Task description >> Only the lines below from the one containing "Click the Details column header" through the one containing "This screenshot has width=307, height=218." belong in the answer, set down exactly, with the pictures left out.

[Stored data]
═══

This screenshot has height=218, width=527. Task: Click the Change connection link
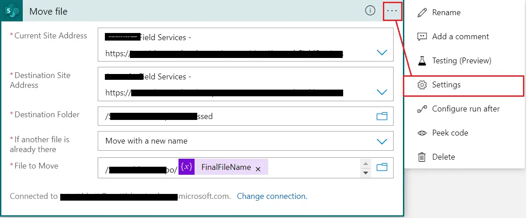point(272,196)
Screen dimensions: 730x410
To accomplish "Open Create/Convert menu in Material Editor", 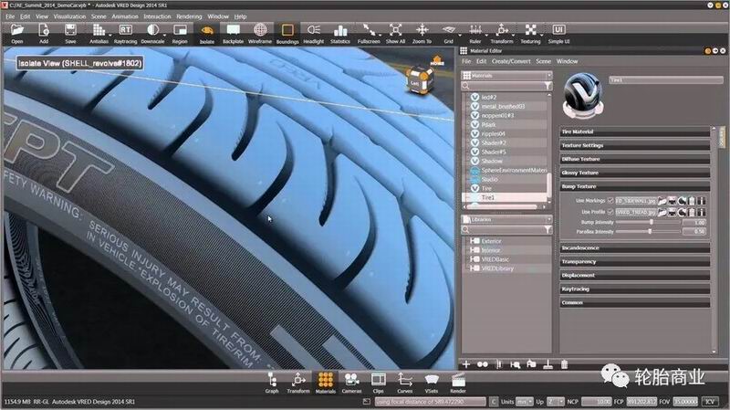I will pyautogui.click(x=514, y=61).

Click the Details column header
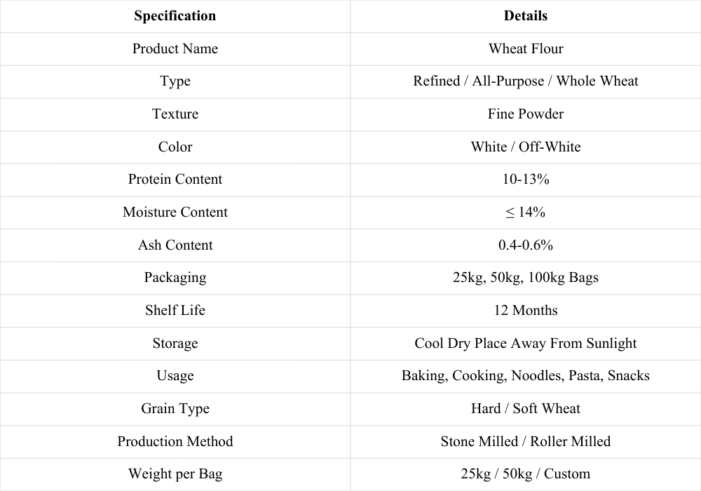coord(525,16)
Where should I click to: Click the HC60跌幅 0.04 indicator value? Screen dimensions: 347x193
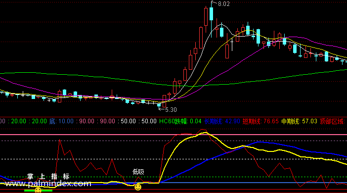coord(180,121)
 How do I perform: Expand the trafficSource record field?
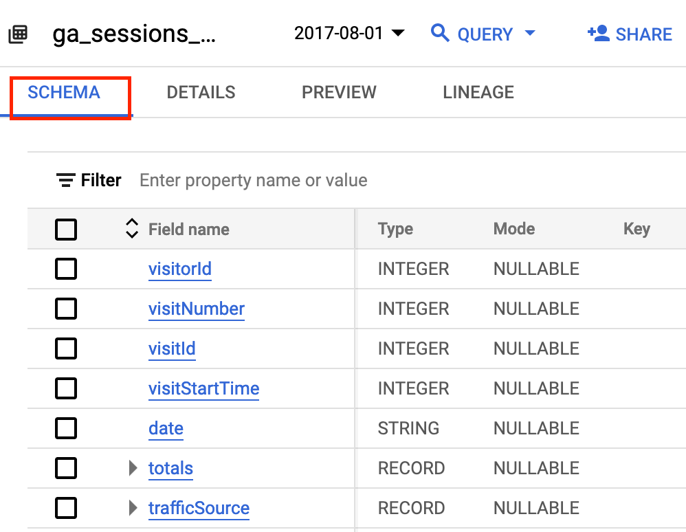pyautogui.click(x=132, y=508)
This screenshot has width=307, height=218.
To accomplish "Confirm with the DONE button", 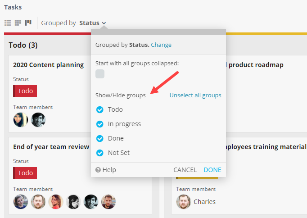I will [x=212, y=170].
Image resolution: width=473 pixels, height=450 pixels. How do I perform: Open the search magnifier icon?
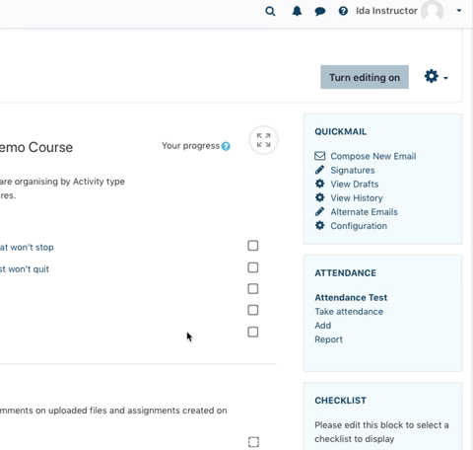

═══

Exercise result >>
Click the Details column header
coord(525,16)
Where should I click to: Click the HC60跌幅 0.04 indicator value? Screen dimensions: 347x193
coord(180,121)
 How do I perform: Expand the trafficSource record field?
pyautogui.click(x=132, y=508)
This screenshot has width=307, height=218.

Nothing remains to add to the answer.